--- begin Data provided ---

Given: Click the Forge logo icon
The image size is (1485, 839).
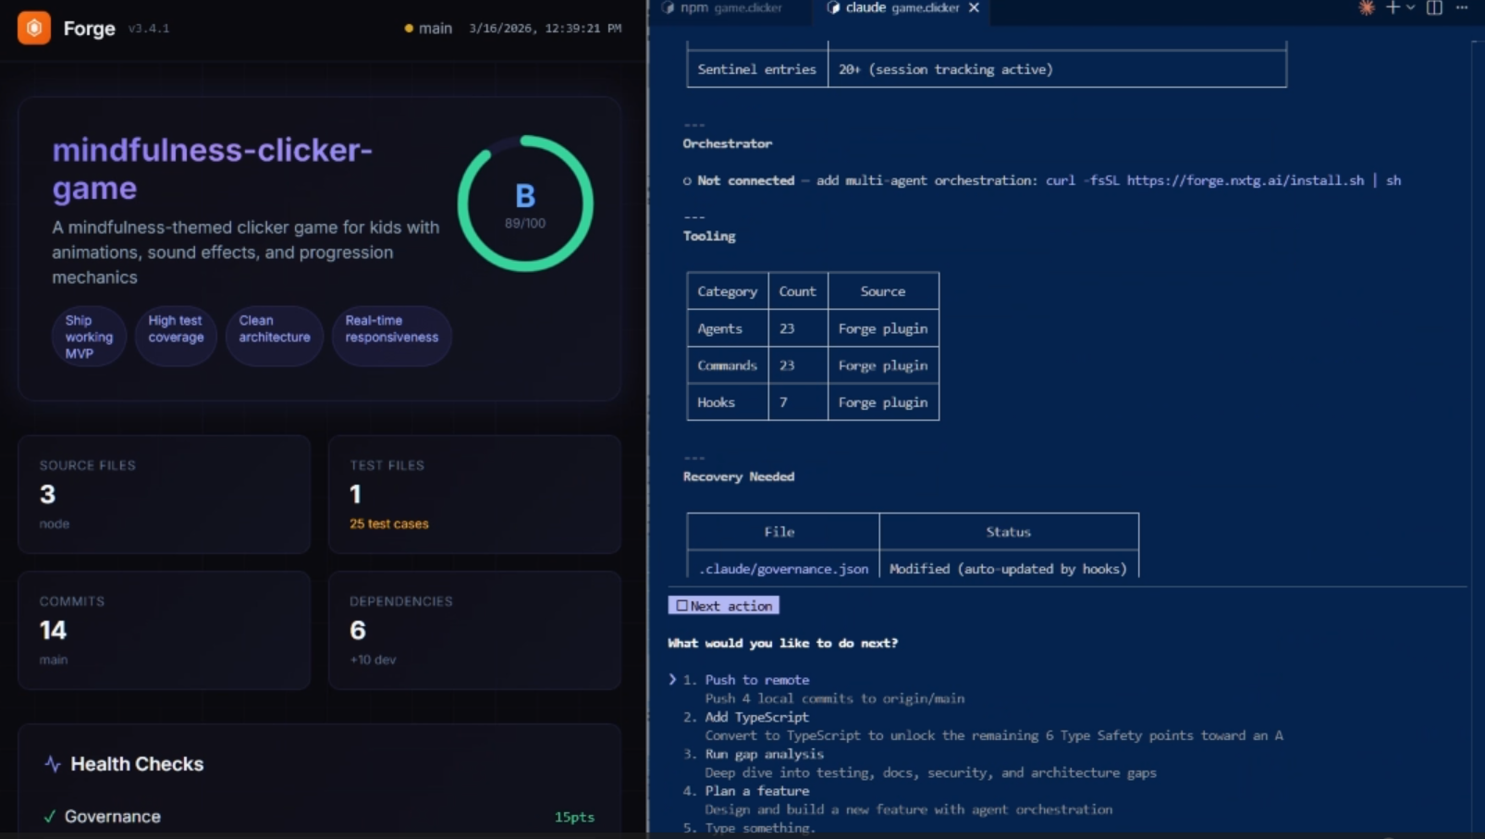Looking at the screenshot, I should (x=32, y=28).
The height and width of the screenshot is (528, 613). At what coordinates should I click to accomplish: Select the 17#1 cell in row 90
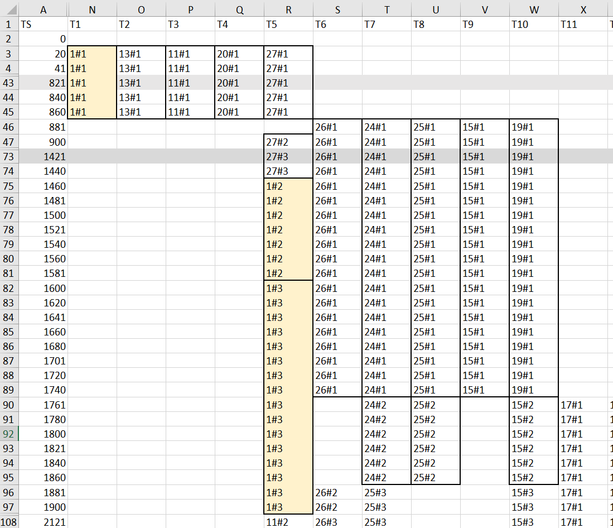click(583, 405)
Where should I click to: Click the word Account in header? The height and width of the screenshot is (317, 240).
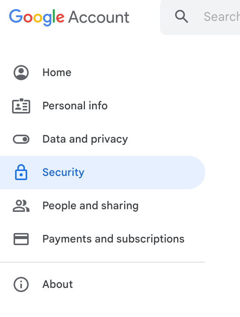tap(99, 17)
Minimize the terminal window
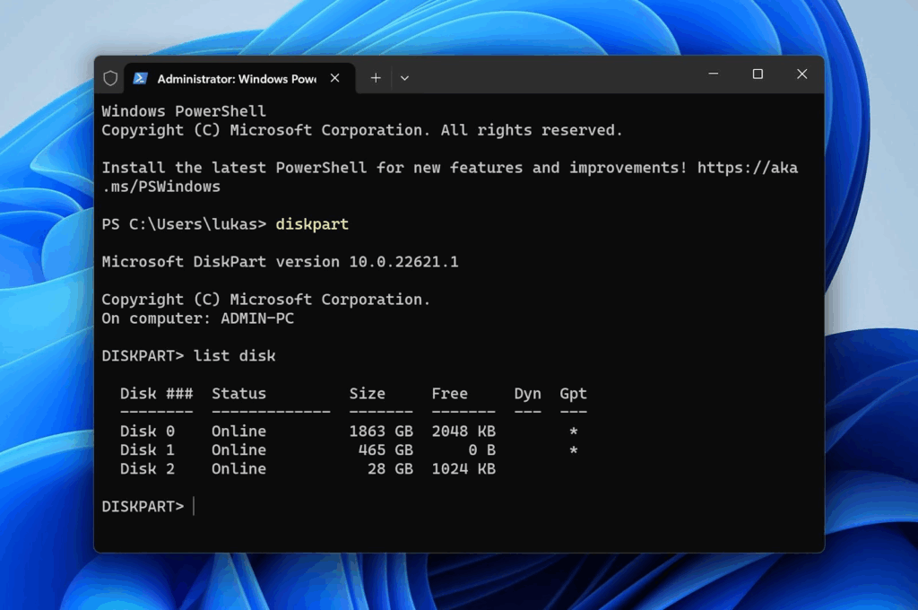The width and height of the screenshot is (918, 610). [713, 74]
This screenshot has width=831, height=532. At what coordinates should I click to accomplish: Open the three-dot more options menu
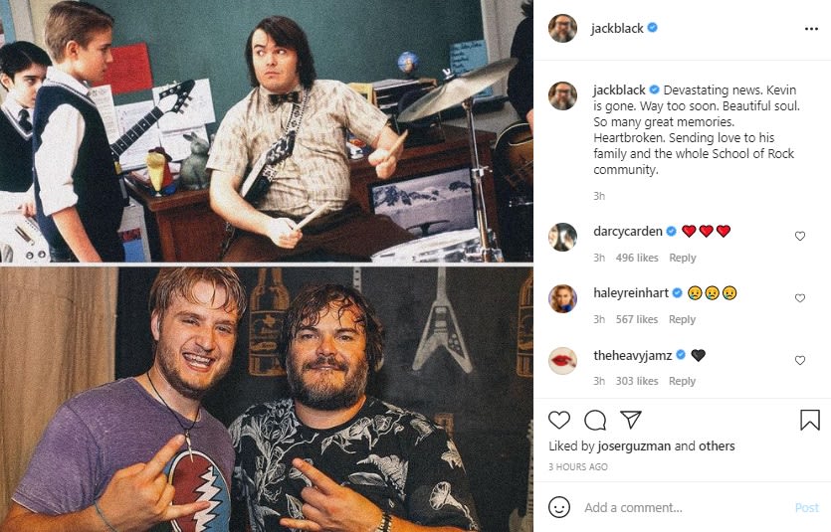(811, 29)
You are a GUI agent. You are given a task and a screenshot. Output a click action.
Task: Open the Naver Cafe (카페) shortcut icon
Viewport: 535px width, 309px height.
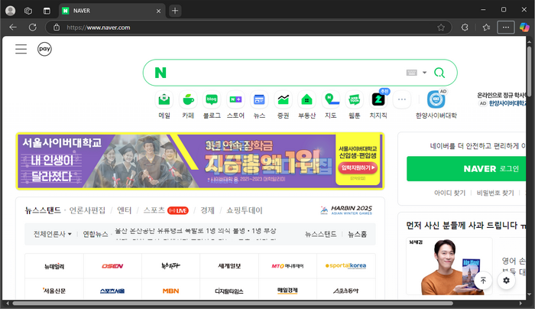[x=188, y=100]
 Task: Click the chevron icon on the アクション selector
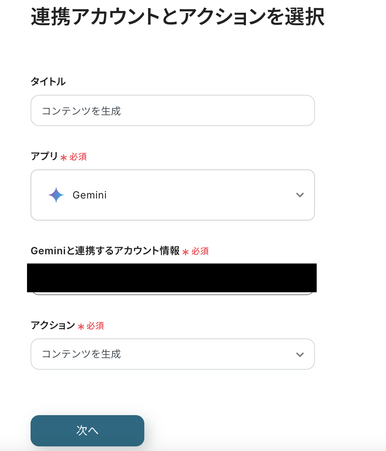coord(300,354)
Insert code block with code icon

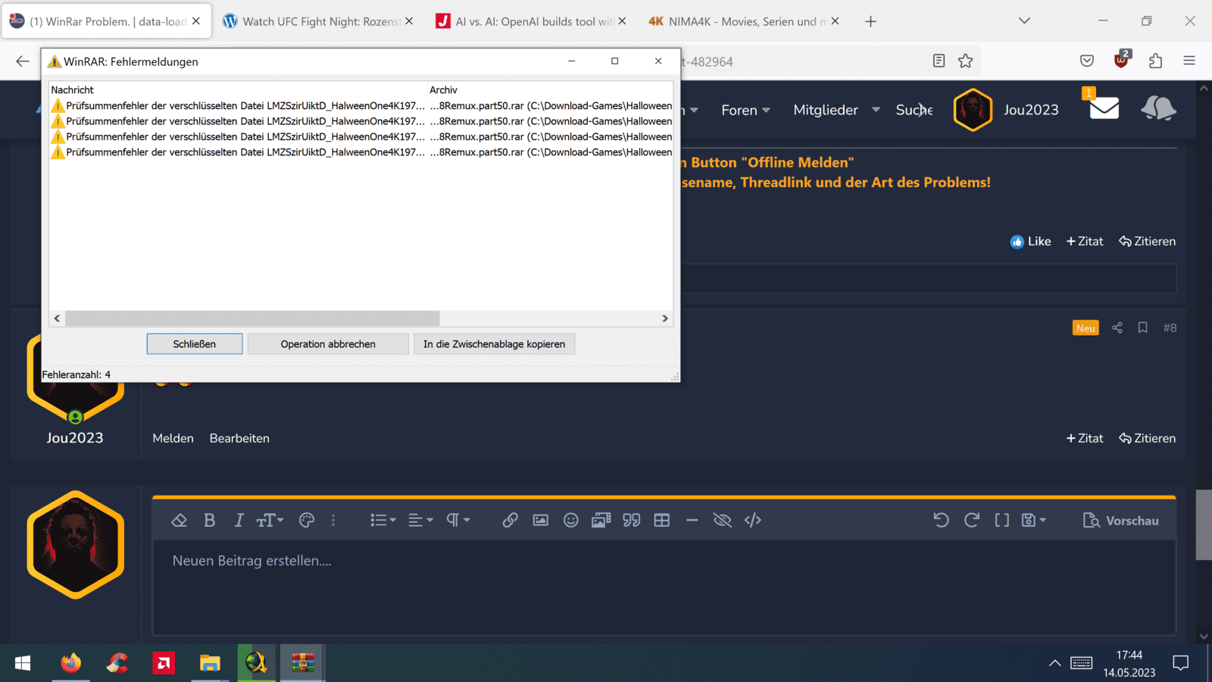click(x=752, y=520)
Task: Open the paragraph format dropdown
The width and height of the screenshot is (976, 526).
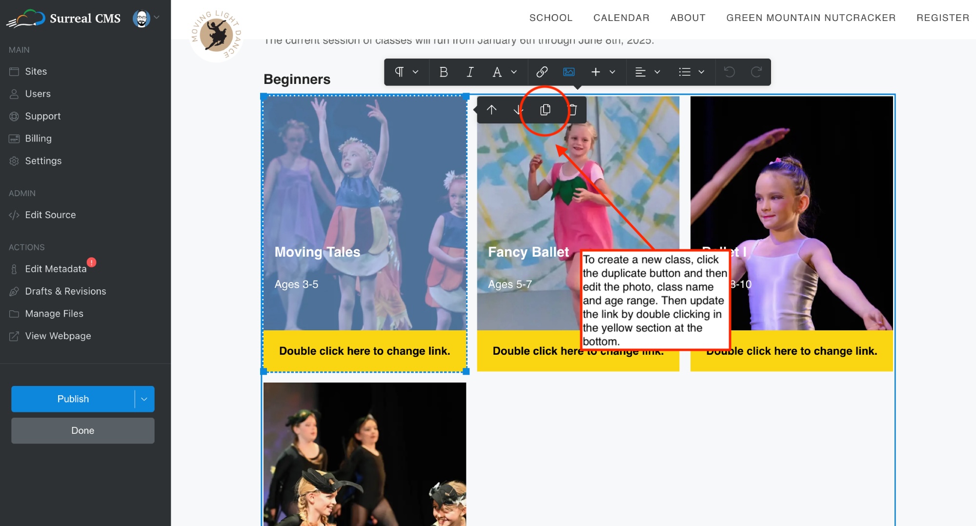Action: tap(407, 72)
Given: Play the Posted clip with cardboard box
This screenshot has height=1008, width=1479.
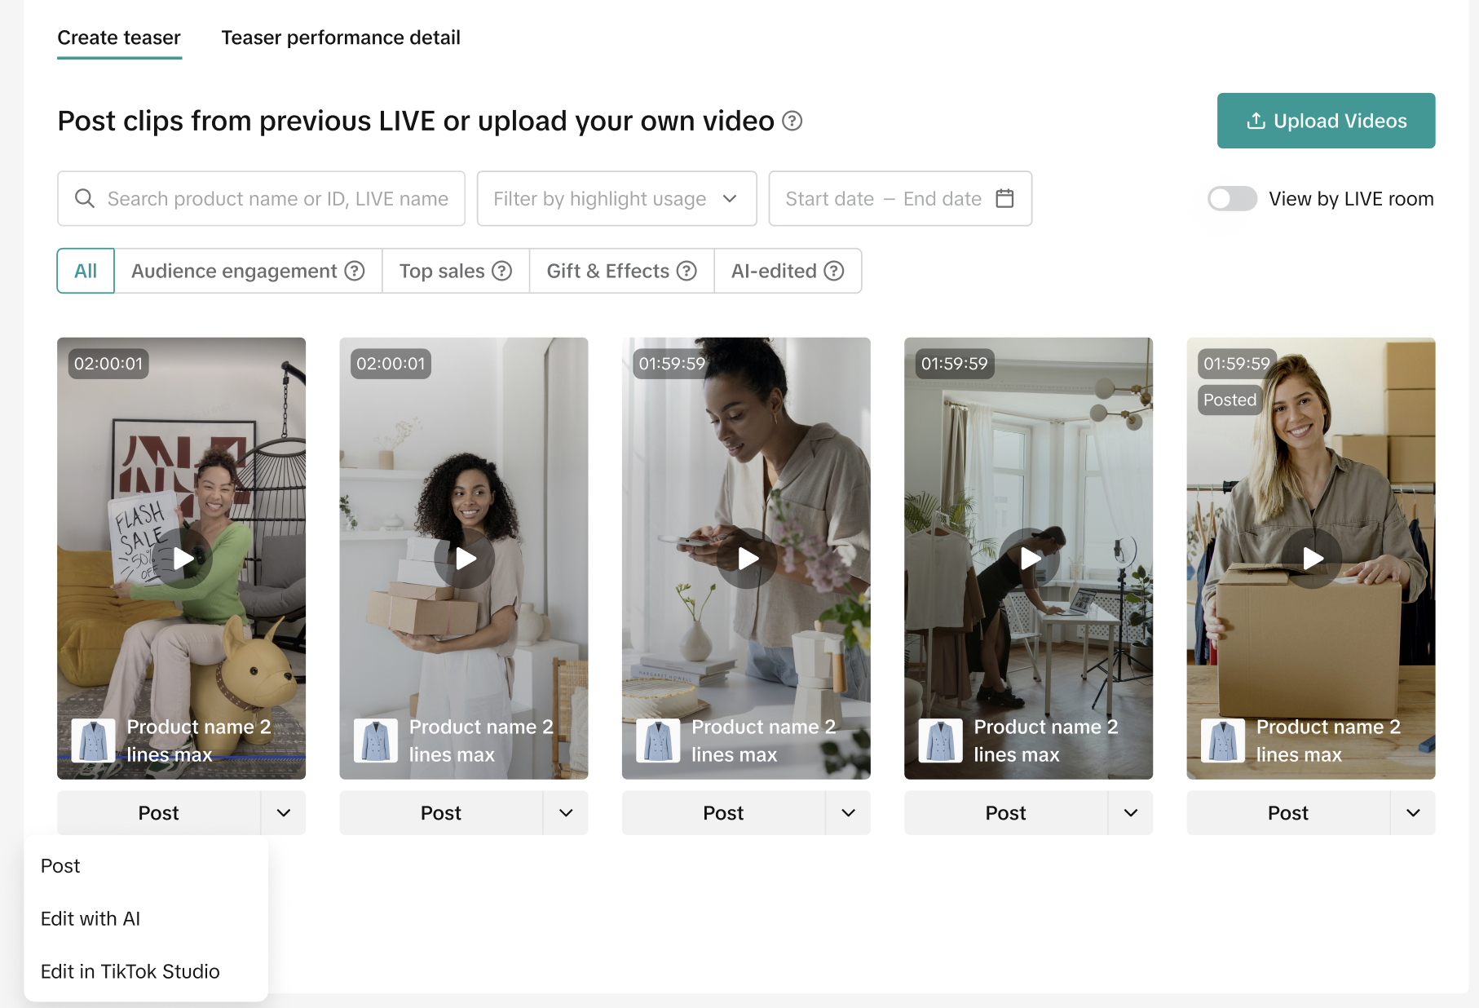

--- end Data provided ---

→ **Problem to work on**
Rewrite everything from the line "Task: Open the paragraph format dropdown" down to the end of the listing, switching "screenshot" to "capture" and changing nothing else. Leave the pictures out of your answer.

→ **The result**
Task: Open the paragraph format dropdown
The width and height of the capture is (976, 526).
Action: tap(407, 72)
Given: Play the Posted clip with cardboard box
This capture has height=1008, width=1479.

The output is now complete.